BigV 02-14-2009 07:14 PM

Bullitt scores a bullseye:
Quote:

Here's to a single VD! :beer:

BigV 02-14-2009 07:22 PM

Brianna also posts a winner:
Quote:

Gloria Gaynor - I WILL SURVIVE!

First I was afraid
I was petrified
Kept thinking I could never live
without you by my side
...
Go read the rest. It's awesome.

Crimson Ghost 03-22-2009 05:28 PM

Quote:

Originally Posted by DanaC (Post 548109)
Sorry I prefer pussy.


Shawnee123 03-23-2009 05:34 PM

Sheldon strikes again.

Quote:

Originally Posted by Sheldonrs (Post 548795)
How about a nice pork wine? It's the other white wine. :cool:


Shawnee123 03-23-2009 05:43 PM

Hey, you changed it on the original. I'm leaving this one the way it is. :p

Sheldonrs 03-26-2009 02:10 PM

Quote:

Originally Posted by Shawnee123 (Post 548801)
Hey, you changed it on the original. I'm leaving this one the way it is. :p

Tee hee. :cool:

Sheldonrs 03-26-2009 02:11 PM

Quote:

Originally Posted by Beestie (Post 525485)
Just when you thought the Cellar community couldn't get any better, Jim steps up and blows everybody.
Some folks criticise while others advise - either way, talk is cheap. But only the rarest of the rare lead by example.

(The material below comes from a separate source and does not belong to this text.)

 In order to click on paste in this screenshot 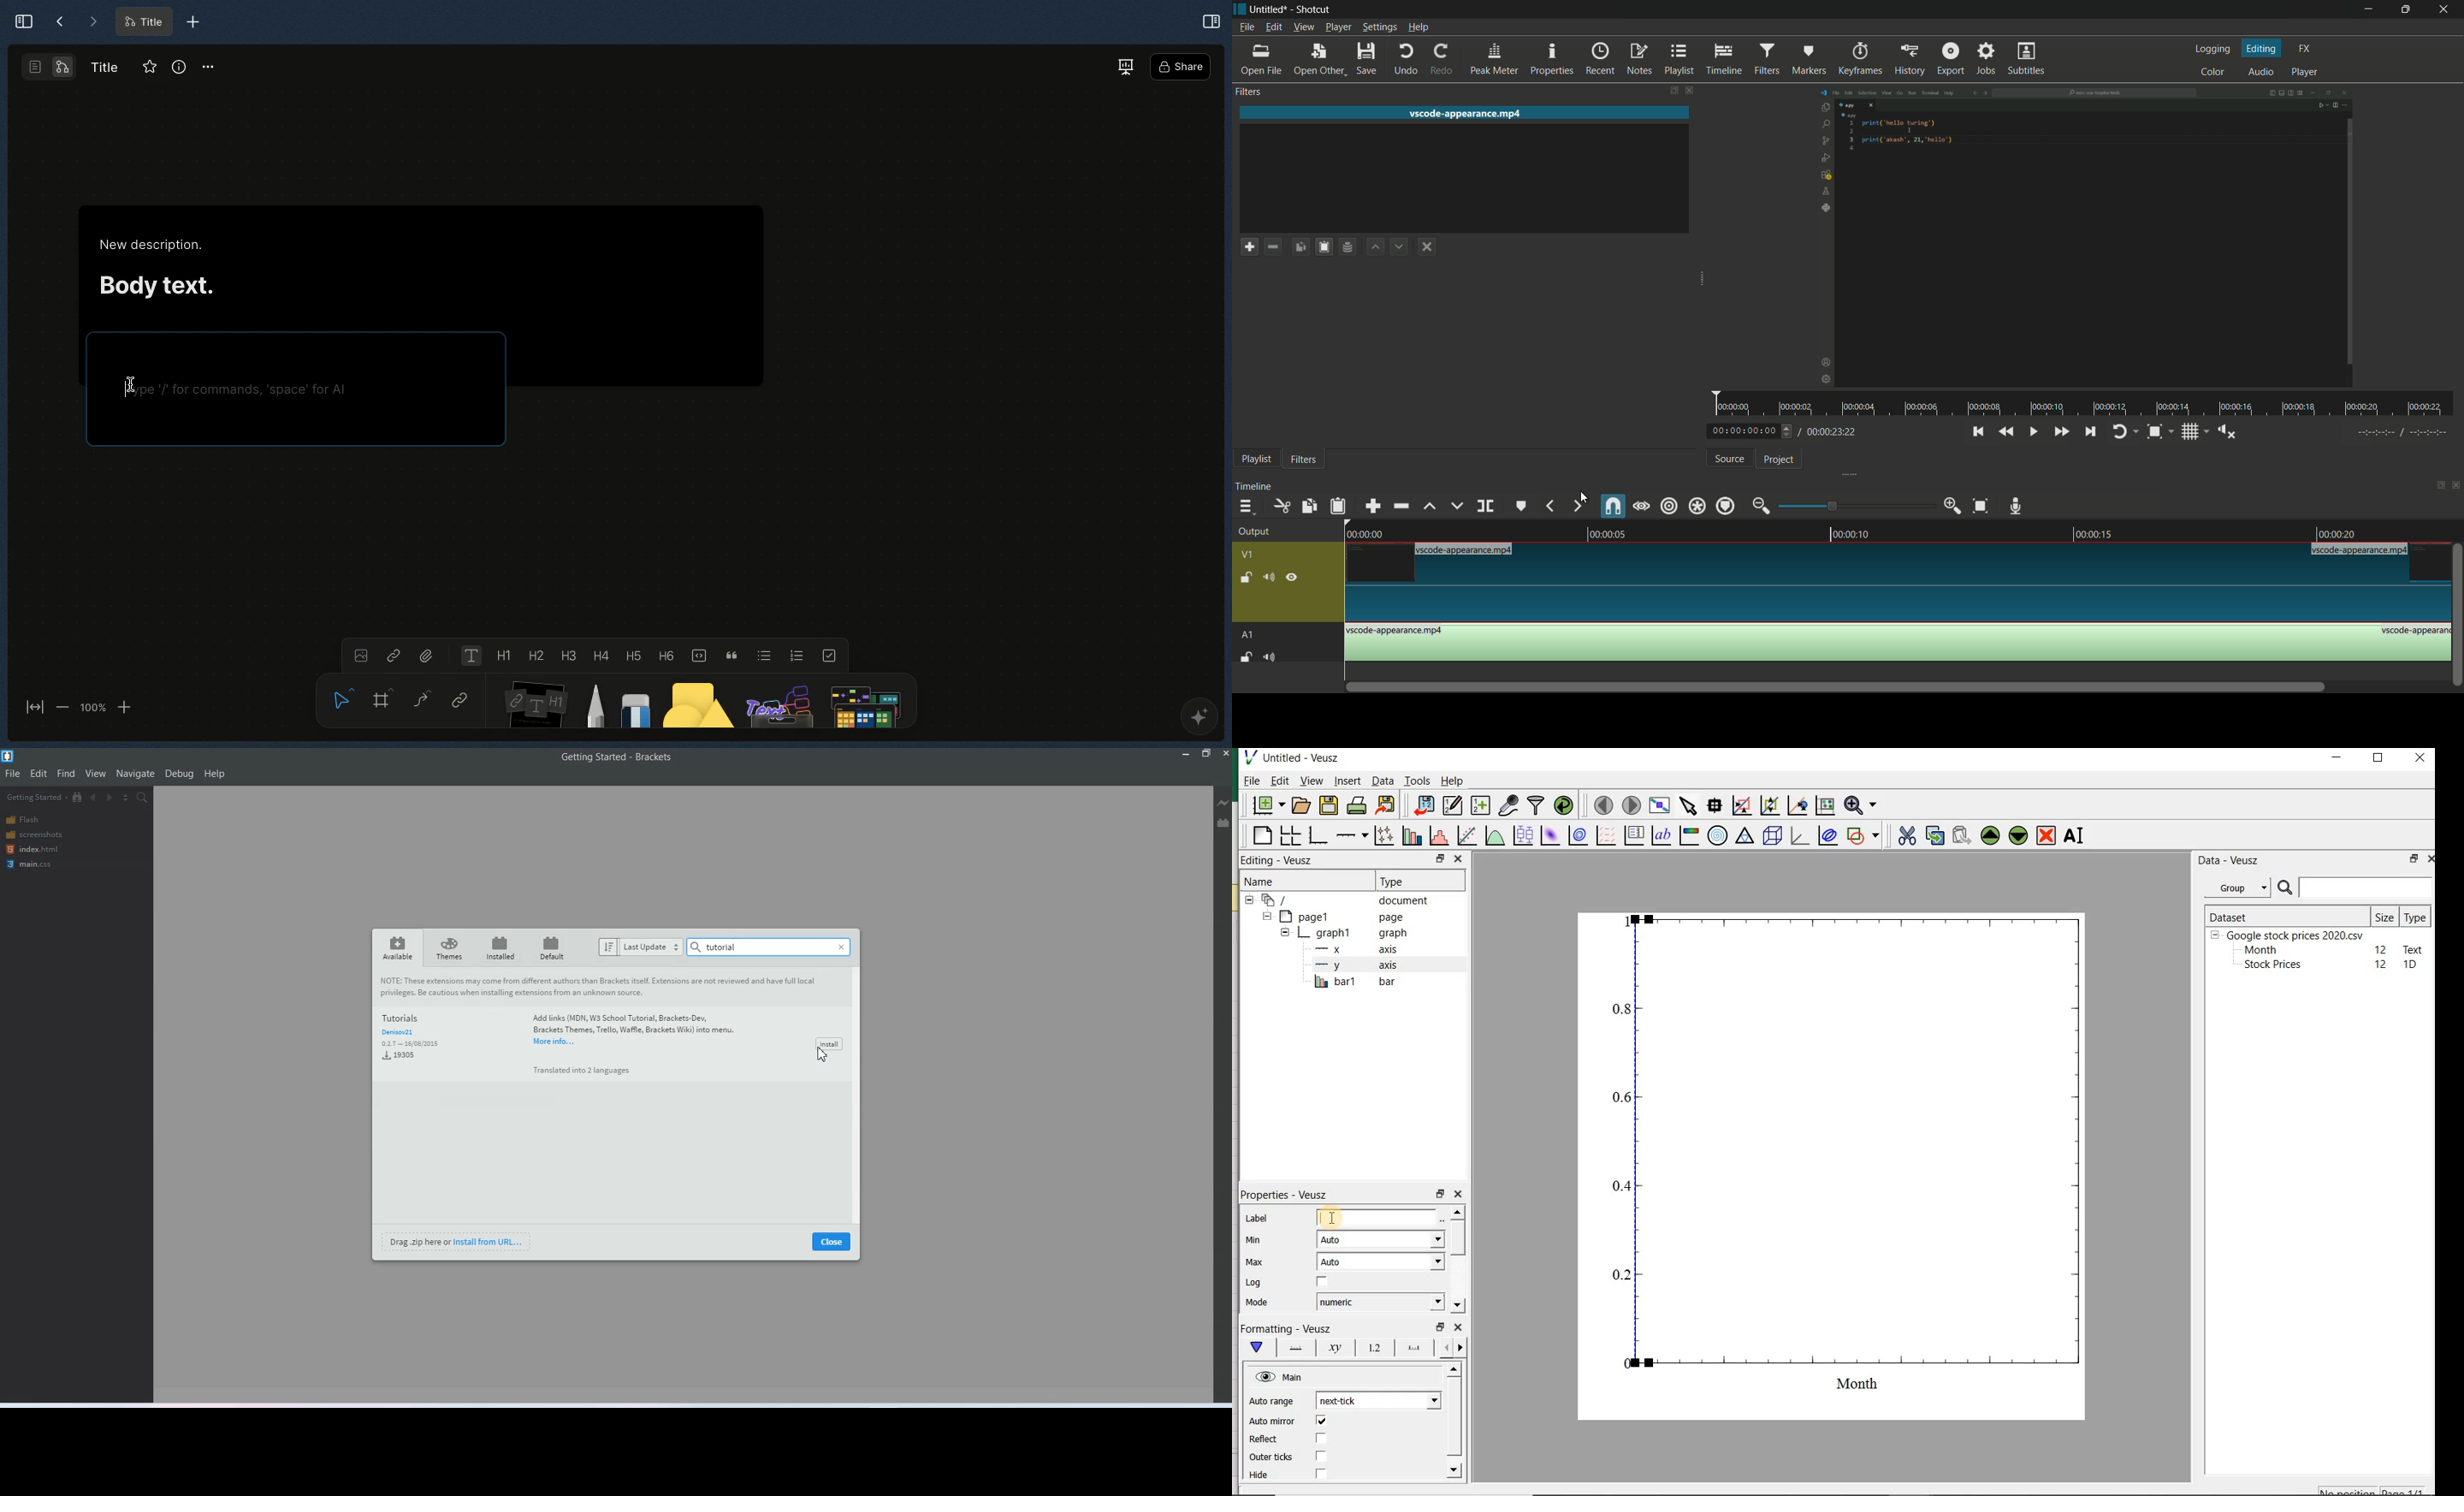, I will do `click(1338, 506)`.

Well done, Sir Lumberjim. Well done, indeed.

Very, VERY well done! ;)

Undertoad 04-01-2009 04:59 PM

http://cellar.org/2009/hofthred.jpg

Shawnee123 04-01-2009 05:43 PM

;)

lumberjim 04-10-2009 12:32 PM

from here
Quote:

Originally Posted by shawnee
Quote:

Originally Posted by tiki
I don't give a rat's ass if you're "impressed", Shawnee. If someone's being a dick and shitting all over me, I'll call them a dick.

That's good, because I am decidedly not. I am, however, thrilled that I've been out-crazied. :lol:


classicman 04-10-2009 01:01 PM

>>>::notworthy:<<<

Flint 04-10-2009 02:27 PM

I was thinking that the board had fallen into a stupor, so I did a serach for the word stupor and foud this:
Quote:

Originally Posted by Clodfobble (Post 122425)
As an afterthought, garnet, I have a question: Why is it that a modern manager of a Jack-in-the-Box must drink himself into a stupor over the suckiness of his job, but a factory worker 50 years ago must have been doing a jig over the opportunity to grind steel all day?


Elspode 04-10-2009 06:55 PM

I laughed until I pissed myself. Fuck you, Zengum. :D

Quote:

I approve of multiple warheads on missiles. It is like carpooling, and so reduces the greenhouse gas emissions associated with nuclear anihilation.
From here...

DanaC 04-12-2009 07:10 AM

Genius. Just genius.

BigV 04-18-2009 12:06 PM

Jill shares a story of true love about her Baba and Poppy from here:

Quote:

Originally Posted by Jill
We just passed the 8 year mark for being "together" and are fast approaching (next month) our 7 year wedding anniversary, and I, too, still feel pure bliss in our happiness together.

True story. . . Way back in the 1930s, my grandmother was a divorced woman (from a physically abusive husband - Go Baba for having brass balls back when women didn't leave their husbands!), caring for her diabetic mother and a 5 year old daughter. Her brother had recently passed away and a friend wanted to fix her up on a blind date with a man whose mother had also recently died, thinking that at least they'd have something in common. My Baba refused. Not interested. Death's not a thing to have in common that would forge a strong bond. Too many responsibilities to go about dating.

The friend decided to ignore my Baba's concerns and gave the man her number anyway. He phoned and invited her to dinner. She refused. He pleaded that she had to eat anyway, why not get a free meal. She relented.

On that first date he was so smitten that he offered to "put her up in an apartment" and keep a key for himself. She told him he'd have to buy the cow if he wanted the free milk, but she was not interested in being married, so go away and leave her alone.

He did leave, as he was a "ladies ready-to-wear" traveling salesman. On his first day away he sent chocolates. On the second day, flowers. On the third, stockings (difficult to get during the war). He cut his trip short to come home to convince her to marry him. He said he'd take care of her mother and adopt her daughter as his own. Her mother said she'd be a fool to refuse.

He made her a deal; marry him on a 30-day trial basis, and if he hadn't made her happy in 30 days, she could have an annulment and he would leave her alone forever. She accepted. On the eve of their first day of marriage, he pulled out a homemade calendar with 30 days on it, and asked, "Did I make you happy today, dear?" She said that yes, he had. So he put a big X on the first day. Every night for the next 29 days he would ask if he'd made her happy that day. He always had. At the end of 30 days she was completely in love with him, and he spent the next 25 years making sure she was happy every, single day until the day he died.

On the eve of my wedding day, May 26th, 2002, as we were climbing in to bed for the night, my new husband turned to me and said, "Did I make you happy today, dear?"

No, he did not know that story at the time.

For seven years now, hardly a day goes by that he doesn't reaffirm that he still makes me happy, which of course he does. I feel very blessed indeed.

Rest in peace, Baba and Poppy. You set a fine example.

Thank you for this beautiful story, Jill. Someday I hope to find my Baba.